#### Set problem
Gather every line in the records below that contains the string "name", and copy each such line in full.

* Start Dataset records *

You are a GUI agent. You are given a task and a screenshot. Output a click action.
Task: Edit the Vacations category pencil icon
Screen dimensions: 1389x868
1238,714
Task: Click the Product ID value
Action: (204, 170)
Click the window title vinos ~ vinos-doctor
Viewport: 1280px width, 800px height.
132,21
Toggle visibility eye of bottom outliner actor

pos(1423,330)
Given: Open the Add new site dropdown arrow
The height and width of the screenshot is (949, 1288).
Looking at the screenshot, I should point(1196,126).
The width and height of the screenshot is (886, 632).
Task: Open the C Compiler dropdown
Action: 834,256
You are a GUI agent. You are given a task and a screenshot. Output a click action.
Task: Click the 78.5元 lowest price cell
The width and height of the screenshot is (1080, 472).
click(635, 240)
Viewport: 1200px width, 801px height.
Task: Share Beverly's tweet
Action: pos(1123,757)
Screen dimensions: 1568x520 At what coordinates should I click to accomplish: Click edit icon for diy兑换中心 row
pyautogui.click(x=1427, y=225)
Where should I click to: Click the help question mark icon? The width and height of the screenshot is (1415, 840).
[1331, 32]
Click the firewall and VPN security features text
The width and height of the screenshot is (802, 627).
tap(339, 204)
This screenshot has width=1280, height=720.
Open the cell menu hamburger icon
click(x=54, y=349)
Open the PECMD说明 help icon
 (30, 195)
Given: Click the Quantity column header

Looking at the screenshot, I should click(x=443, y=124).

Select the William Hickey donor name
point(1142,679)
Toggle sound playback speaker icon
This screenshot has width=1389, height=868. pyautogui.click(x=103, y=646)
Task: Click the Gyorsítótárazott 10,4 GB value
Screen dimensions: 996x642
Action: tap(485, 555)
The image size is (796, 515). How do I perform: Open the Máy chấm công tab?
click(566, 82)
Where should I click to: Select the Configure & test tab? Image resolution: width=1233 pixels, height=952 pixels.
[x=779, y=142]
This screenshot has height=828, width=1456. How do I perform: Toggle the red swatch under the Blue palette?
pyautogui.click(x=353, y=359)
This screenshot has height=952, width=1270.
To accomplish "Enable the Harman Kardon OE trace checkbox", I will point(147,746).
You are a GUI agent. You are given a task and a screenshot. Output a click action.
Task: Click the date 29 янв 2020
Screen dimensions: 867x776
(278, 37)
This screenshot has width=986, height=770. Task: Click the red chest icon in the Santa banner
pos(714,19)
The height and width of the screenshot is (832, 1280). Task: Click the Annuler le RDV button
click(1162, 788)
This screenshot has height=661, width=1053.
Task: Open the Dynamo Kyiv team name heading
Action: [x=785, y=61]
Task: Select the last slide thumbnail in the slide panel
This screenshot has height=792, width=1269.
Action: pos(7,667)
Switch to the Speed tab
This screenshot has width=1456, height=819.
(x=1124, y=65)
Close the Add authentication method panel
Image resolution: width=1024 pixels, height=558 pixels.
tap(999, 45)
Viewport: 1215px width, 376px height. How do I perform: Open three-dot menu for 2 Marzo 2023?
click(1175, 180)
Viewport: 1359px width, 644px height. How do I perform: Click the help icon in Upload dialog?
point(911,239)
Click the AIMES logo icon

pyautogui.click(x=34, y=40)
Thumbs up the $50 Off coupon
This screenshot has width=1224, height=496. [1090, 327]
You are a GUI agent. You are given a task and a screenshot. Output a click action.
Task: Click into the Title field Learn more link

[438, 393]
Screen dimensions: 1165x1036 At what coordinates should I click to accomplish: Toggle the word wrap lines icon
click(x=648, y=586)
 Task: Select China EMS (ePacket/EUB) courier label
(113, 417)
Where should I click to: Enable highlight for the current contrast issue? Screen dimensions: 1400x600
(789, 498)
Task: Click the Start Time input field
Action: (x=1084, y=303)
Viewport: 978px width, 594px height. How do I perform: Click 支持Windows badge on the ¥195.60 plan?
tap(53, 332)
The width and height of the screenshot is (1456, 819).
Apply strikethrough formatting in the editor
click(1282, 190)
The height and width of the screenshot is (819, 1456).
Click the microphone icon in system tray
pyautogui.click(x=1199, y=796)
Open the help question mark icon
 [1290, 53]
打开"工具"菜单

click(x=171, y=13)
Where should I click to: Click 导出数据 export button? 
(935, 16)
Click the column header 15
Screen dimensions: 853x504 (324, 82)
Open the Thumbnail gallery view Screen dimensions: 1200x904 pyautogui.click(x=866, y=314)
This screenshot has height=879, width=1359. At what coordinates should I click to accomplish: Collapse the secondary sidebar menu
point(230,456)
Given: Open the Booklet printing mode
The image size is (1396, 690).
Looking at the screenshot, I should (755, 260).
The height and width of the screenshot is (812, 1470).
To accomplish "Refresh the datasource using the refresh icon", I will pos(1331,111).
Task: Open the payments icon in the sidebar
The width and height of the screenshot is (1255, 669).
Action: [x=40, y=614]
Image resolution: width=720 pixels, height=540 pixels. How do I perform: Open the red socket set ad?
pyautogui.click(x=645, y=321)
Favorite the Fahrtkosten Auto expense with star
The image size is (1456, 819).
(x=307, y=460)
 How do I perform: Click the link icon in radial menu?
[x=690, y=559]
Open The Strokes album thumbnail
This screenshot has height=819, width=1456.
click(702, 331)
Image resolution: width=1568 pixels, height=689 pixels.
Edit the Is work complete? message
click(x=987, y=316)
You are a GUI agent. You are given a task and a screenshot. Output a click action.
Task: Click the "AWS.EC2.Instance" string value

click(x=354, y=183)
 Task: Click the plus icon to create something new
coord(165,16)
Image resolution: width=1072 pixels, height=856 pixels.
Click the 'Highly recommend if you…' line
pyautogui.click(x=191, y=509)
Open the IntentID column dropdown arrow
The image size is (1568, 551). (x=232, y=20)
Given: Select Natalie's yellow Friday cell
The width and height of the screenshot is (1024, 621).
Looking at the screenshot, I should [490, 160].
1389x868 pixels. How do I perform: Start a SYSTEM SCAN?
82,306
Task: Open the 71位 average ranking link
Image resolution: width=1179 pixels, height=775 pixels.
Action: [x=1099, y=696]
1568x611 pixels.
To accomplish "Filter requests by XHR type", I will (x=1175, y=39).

* End Dataset records *

#### Answer to the problem
Select the William Hickey donor name
Task: Open the Dynamo Kyiv team name heading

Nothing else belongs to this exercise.